Tuesday, October 6, 2015

DON'T LABEL YOURSELF

We all get mad at ourselves when we make mistake. We think to ourselves, “How dumb of me to do such a thing?” Then we let it go and forget about it, but if you're struggling with mental illness, you can't let it go. You turn your mistake into a label you place upon yourself. You think, “I screwed up. I'm a dumb idiot.” This kind of thinking is a cognitive distortion called labeling. You automatically think the worse of yourself for a simple human error.
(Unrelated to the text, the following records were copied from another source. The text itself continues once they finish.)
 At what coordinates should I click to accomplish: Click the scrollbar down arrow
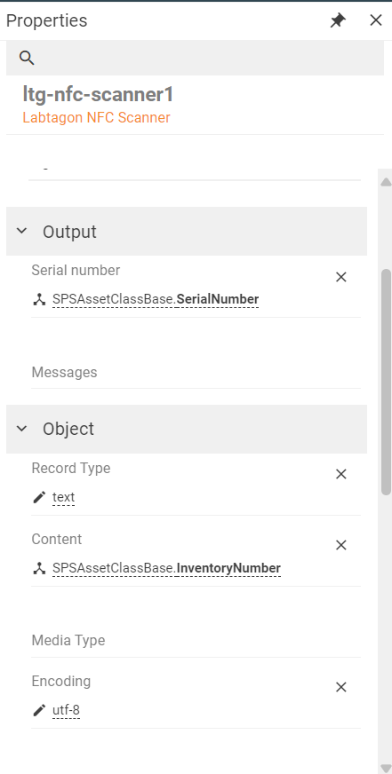pyautogui.click(x=386, y=768)
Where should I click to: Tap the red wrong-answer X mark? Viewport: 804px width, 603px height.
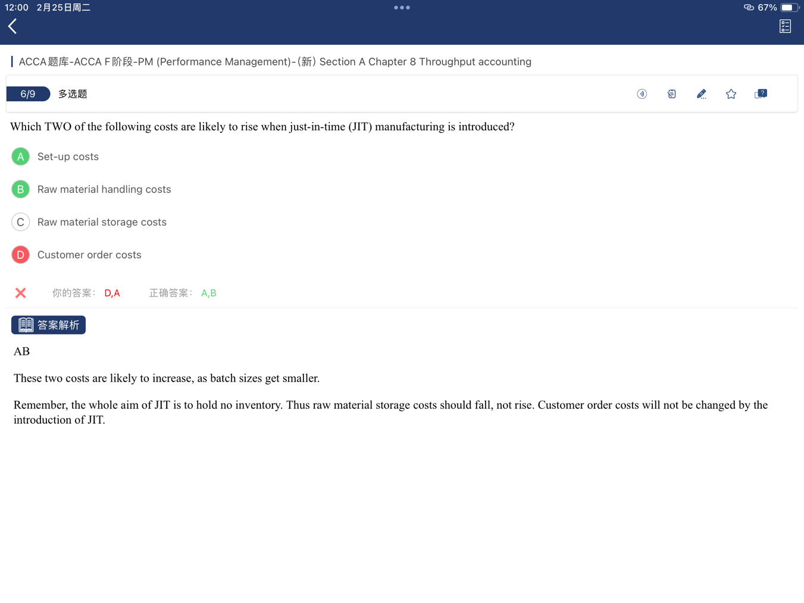(x=21, y=293)
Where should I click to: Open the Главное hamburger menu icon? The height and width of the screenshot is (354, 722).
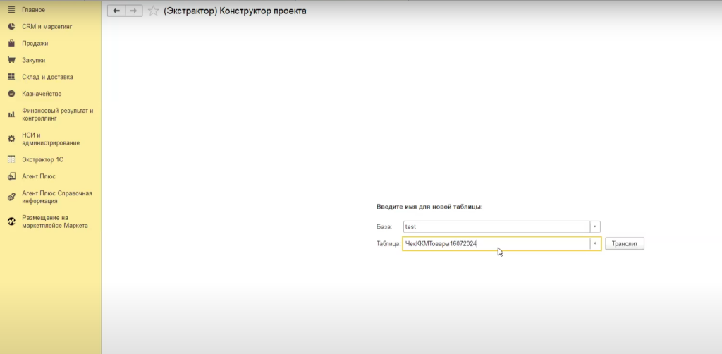click(11, 10)
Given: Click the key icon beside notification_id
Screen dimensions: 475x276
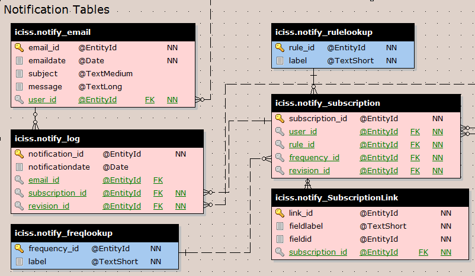Looking at the screenshot, I should (x=19, y=154).
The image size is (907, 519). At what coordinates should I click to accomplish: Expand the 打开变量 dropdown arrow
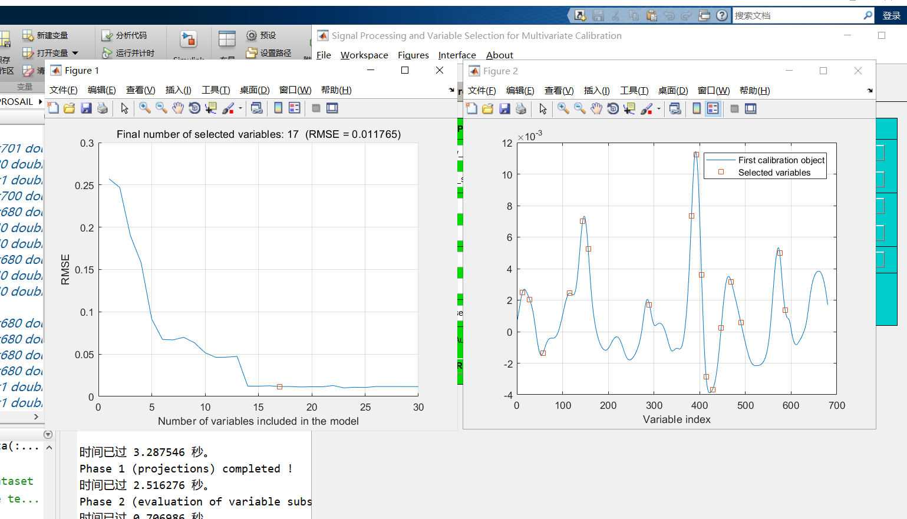click(74, 52)
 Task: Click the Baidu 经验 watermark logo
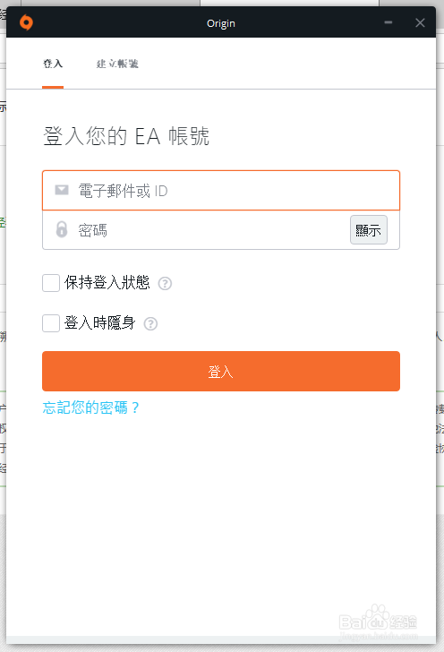(x=379, y=621)
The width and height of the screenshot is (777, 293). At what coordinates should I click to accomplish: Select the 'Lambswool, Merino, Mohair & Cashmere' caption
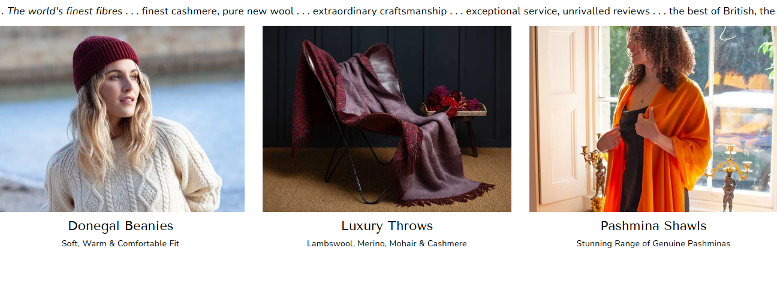[387, 244]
During my struggles with mental illness, I fell into this type of thinking. In college if I failed a test, I thought of myself as a loser. Anything less than a passing grade meant that I was no good. This thinking pushed me deeper into my dark hole. It made me hate myself even more. I pushed myself to study harder, leaving little time for a social life. I became obsessed with my school work. I couldn't sleep, eat or think straight. I couldn't accept a failing grade as just a human error. I saw my bad grade as a definition of who I was.
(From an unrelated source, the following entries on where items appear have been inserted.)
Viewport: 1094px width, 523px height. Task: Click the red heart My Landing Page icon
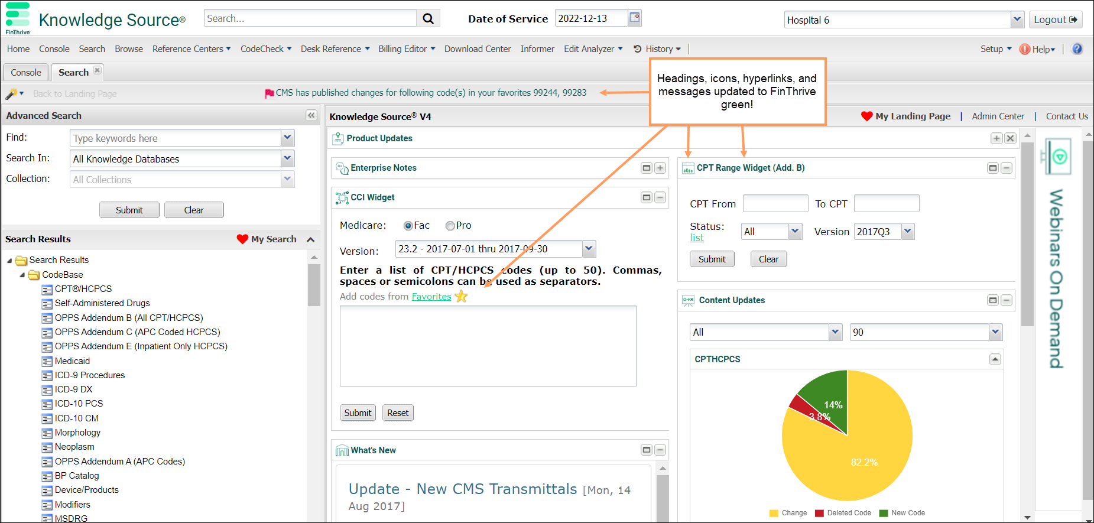click(866, 116)
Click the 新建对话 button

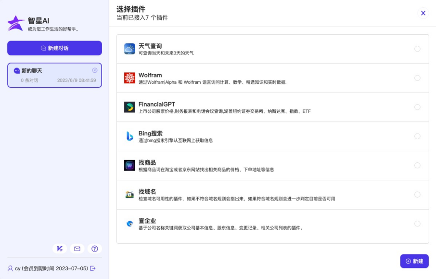point(54,48)
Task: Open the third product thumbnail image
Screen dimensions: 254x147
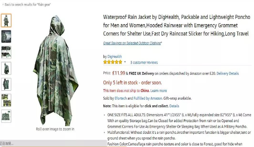Action: (x=6, y=52)
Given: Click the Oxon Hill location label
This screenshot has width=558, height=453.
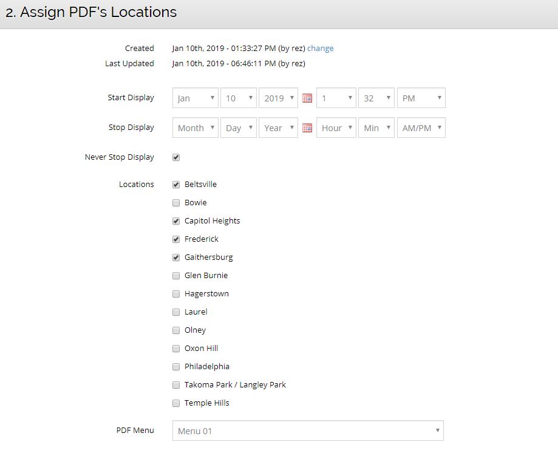Looking at the screenshot, I should 201,349.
When I couldn't pass calculus to graduate from college
or meet the requirements to get the degree I wanted, I called myself a worthless failure. I was able to take a test to prove I was learning disabled and the college waved calculus to allow me to graduate, but I had to settle for humanities degree instead of a communications degree. I couldn't get past the label that I was a failure. I still struggle with that label. I worked hard for my degree, yet I believe I failed. I tell everyone I have a communications degree, because I fear they, too, will think I'm a failure.


What I couldn't see and what I must continually remind myself is that I did not fail and I am not a failure. I worked hard around my disability and mental illness to graduate with an associate degree in humanities. My classmates and grade school teachers thought I would never go to college and yet I did and I graduated with good grades. By labeling myself, I clouded my own view of my success. I couldn't see I was and am successful.


 While struggling with depression, I couldn't allow myself to be human without placing a label on myself. If my drawer came up short at work, I thought I was too stupid to be a cashier. I couldn't see that I just made a mistake. I became my own enemy. I labeled myself just like the kids did when I was in school.


In therapy I learned to see my errors as me being human instead of labeling myself. Sometimes I still revert to labeling and I have to remind myself we all make mistake. Learning how to stop putting a label on myself and to stop myself when I do label myself keeps me dancing within the light.